Das Teufelsmoor in der Nähe von Worpswede ist ein Naturschutzgebiet um das sich Legenden ranken. Rebecca Frank hat sich damit beschäftigt und einfühlsam und kunstvoll eine Geschichte hineingesponnen, die Generationen überspannt.

Drei Zeiten, drei Schicksale und ein Problem, das wohl die Zeit überdauert:

1756 möchte die junge Aletta lieber mit der Familie ihres Bruders mühsam ein Stück Moorland erschließen, als einen Mann zu heiraten, der brutale Züge zeigt.

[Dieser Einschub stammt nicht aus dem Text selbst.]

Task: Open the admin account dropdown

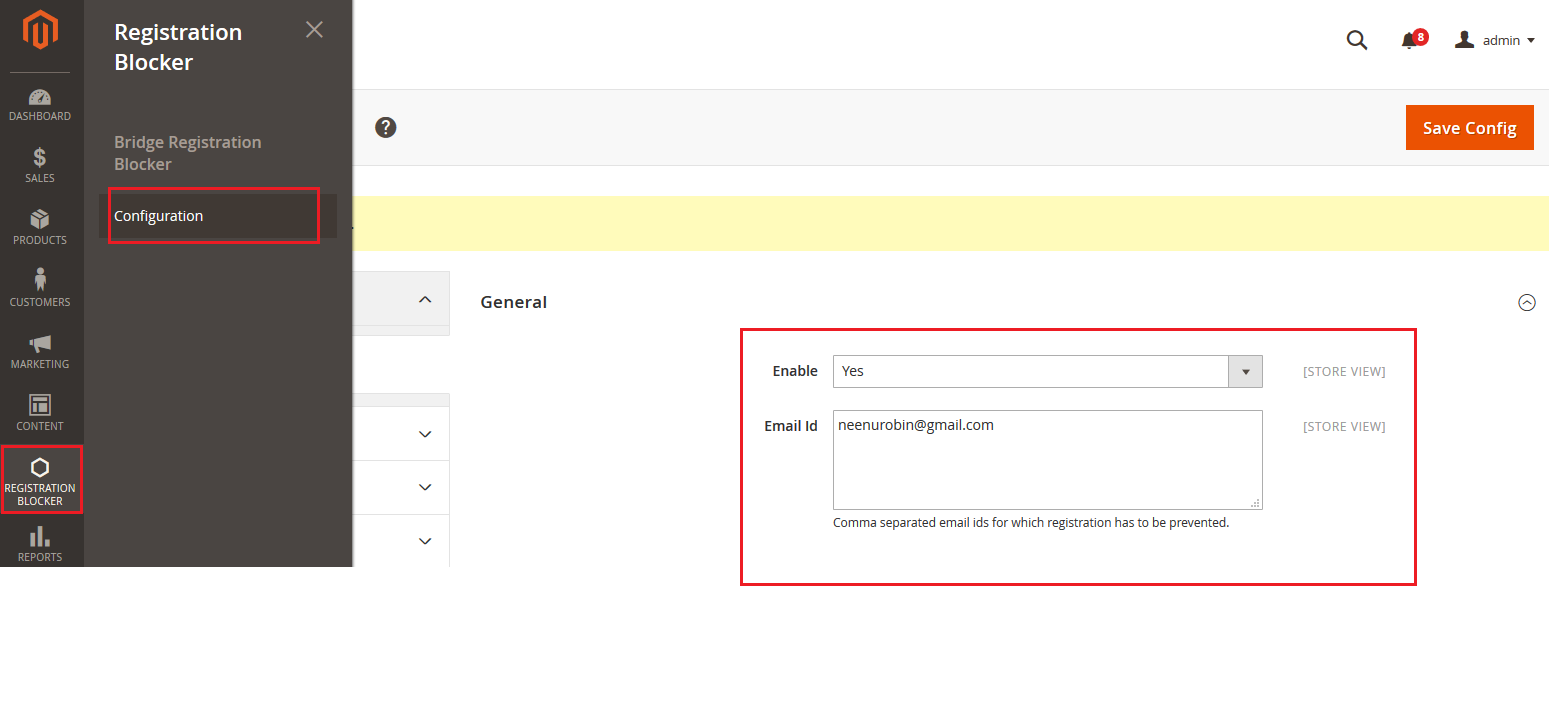Action: pos(1494,40)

1999 flieht Cato bei Nacht und Nebel aus ihrem Zuhause in Bremen vor ihrem Ehemann, der sie einmal zu oft verprügelt hat. Zusammen mit ihrer kleinen Tochter versteckt sie sich im Haus in Teufelsmoor, das sie geerbt hat.

2025 sucht auch Elias Unterschlupf bei seiner Oma in Teufelsmoor. Er hat etwas Schreckliches getan und weiß nicht mehr weiter.

Hier ist man direkt gefesselt, jede einzelne Geschichte ist spannend, düster und lebendig erzählt. Es gibt jede Menge Geheimnisse, die ergründet werden wollen.

Die unterschiedlichen Handlungsstränge sind sehr geschickt miteinander verknüpft. Es gibt clevere kleine Cliffhanger, immer wieder Parallelen, die Spaß machen und auch verbinden. Und dann tauchen auch noch Moorleichen auf, die extra Rätsel bieten.

Übergeordnetes Thema ist häusliche Gewalt, eigentlich sogar im Wandel der Zeiten. Es ist herzzerreißend, wie Aletta um ein selbstbestimmtes Leben kämpft und immer wieder grausamen Repressalien ausgesetzt wird. Auch Catos Kampf um Unabhängigkeit 200 Jahre später ist spannend und aufwühlend. Einzig die Geschichte von Elias hat mich weniger überzeugt. Sie rundet das Thema ab, ist aber längst nicht so lebendig und nachvollziehbar wie die anderen beiden Geschichten, ist ein wenig die moralisierende Kirsche auf der Torte.

In Summe hat mir das Buch aber sehr gefallen. Es ist ein Buch mit ganz viel Inhalt und erzählt gleich mehrere mitreißende Geschichten, die leidvoll sind, aber Mut machen. Dazu ist es noch eine Familiengeschichte voller Mythen und Geheimnisse, eine Liebeserklärung an Teufelsmoor und ein Aufruf für mehr Frauenpower. Nieder mit dem Patriarchat!